Exercise material
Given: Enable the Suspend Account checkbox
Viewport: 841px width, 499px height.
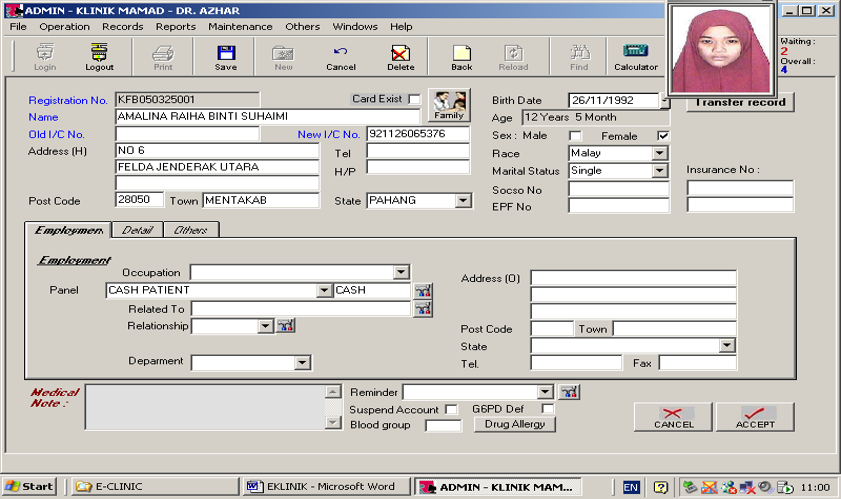Looking at the screenshot, I should click(x=451, y=409).
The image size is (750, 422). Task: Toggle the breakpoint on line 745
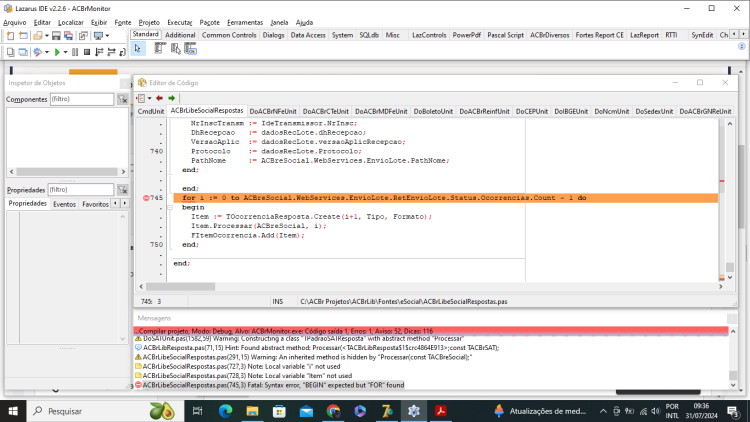point(146,198)
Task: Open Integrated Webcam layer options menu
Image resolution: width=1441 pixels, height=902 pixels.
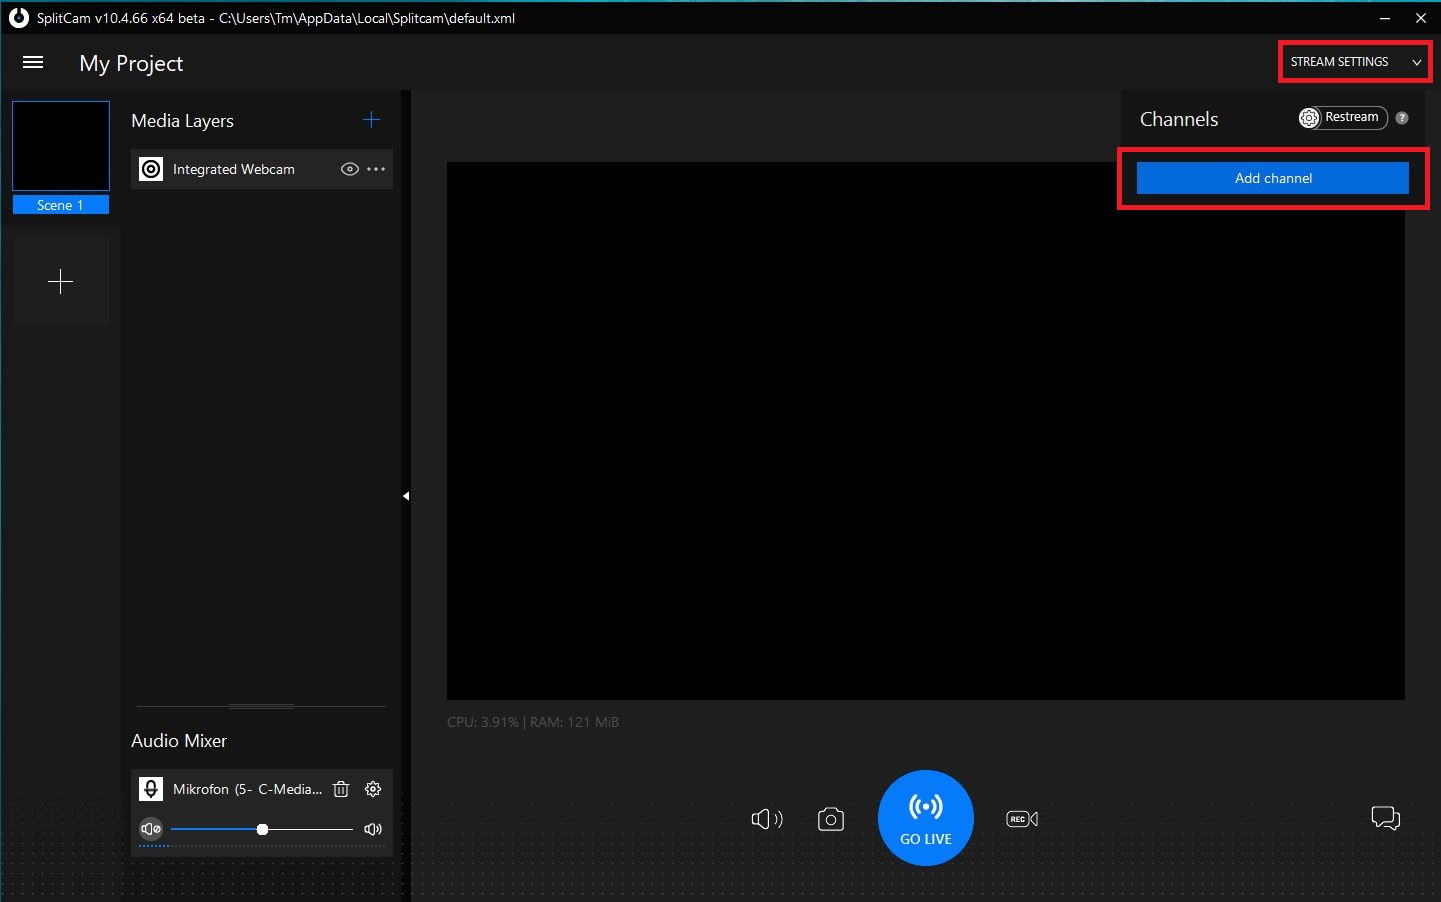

Stated exercise
Gather every line in the records above that contains the string "width".

Exercise output
Viewport: 841px width, 499px height.
Image resolution: width=1441 pixels, height=902 pixels.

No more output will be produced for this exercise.